### Exercise
Please copy out every one of the rows below, word for word.

[BEGIN Records shown]

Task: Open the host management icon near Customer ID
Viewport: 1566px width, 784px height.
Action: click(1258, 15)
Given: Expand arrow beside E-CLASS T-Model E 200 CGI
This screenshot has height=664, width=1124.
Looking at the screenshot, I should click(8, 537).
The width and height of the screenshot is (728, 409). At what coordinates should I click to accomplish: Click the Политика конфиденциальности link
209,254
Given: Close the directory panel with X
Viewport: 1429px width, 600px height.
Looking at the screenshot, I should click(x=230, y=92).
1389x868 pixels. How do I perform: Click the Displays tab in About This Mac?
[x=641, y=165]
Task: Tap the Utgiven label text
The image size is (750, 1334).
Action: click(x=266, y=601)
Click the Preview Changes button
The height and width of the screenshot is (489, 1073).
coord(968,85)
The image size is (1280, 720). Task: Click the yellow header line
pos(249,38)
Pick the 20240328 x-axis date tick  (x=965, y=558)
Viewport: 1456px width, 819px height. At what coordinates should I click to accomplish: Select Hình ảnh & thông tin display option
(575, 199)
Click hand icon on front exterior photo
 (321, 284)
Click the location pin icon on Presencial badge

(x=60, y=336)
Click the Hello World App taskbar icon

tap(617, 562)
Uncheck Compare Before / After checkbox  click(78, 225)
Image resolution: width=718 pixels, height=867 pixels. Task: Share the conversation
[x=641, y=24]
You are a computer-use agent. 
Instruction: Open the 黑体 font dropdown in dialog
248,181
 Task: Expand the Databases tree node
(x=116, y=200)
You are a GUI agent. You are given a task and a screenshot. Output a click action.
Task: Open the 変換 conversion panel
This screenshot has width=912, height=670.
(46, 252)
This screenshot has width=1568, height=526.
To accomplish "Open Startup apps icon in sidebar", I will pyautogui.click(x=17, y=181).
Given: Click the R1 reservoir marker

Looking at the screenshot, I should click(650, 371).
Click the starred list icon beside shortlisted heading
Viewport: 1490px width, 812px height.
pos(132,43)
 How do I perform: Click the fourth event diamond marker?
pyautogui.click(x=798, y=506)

[END Records shown]

### Problem solution
Task: Open the host management icon near Customer ID
Viewport: 1566px width, 784px height.
Action: click(1258, 15)
Given: Expand arrow beside E-CLASS T-Model E 200 CGI
This screenshot has height=664, width=1124.
Looking at the screenshot, I should click(8, 537).
The width and height of the screenshot is (728, 409). At what coordinates should I click to accomplish: Click the Политика конфиденциальности link
209,254
Given: Close the directory panel with X
Viewport: 1429px width, 600px height.
Looking at the screenshot, I should click(x=230, y=92).
1389x868 pixels. How do I perform: Click the Displays tab in About This Mac?
[x=641, y=165]
Task: Tap the Utgiven label text
The image size is (750, 1334).
Action: click(x=266, y=601)
Click the Preview Changes button
The height and width of the screenshot is (489, 1073).
coord(968,85)
The image size is (1280, 720). Task: Click the yellow header line
pos(249,38)
Pick the 20240328 x-axis date tick  (x=965, y=558)
Viewport: 1456px width, 819px height. At what coordinates should I click to accomplish: Select Hình ảnh & thông tin display option
(575, 199)
Click hand icon on front exterior photo
 (321, 284)
Click the location pin icon on Presencial badge

(x=60, y=336)
Click the Hello World App taskbar icon

tap(617, 562)
Uncheck Compare Before / After checkbox  click(78, 225)
Image resolution: width=718 pixels, height=867 pixels. Task: Share the conversation
[x=641, y=24]
You are a computer-use agent. 
Instruction: Open the 黑体 font dropdown in dialog
248,181
 Task: Expand the Databases tree node
(x=116, y=200)
You are a GUI agent. You are given a task and a screenshot. Output a click action.
Task: Open the 変換 conversion panel
This screenshot has width=912, height=670.
(46, 252)
This screenshot has width=1568, height=526.
To accomplish "Open Startup apps icon in sidebar", I will pyautogui.click(x=17, y=181).
Given: Click the R1 reservoir marker

Looking at the screenshot, I should click(650, 371).
Click the starred list icon beside shortlisted heading
Viewport: 1490px width, 812px height.
pos(132,43)
 How do I perform: Click the fourth event diamond marker?
pyautogui.click(x=798, y=506)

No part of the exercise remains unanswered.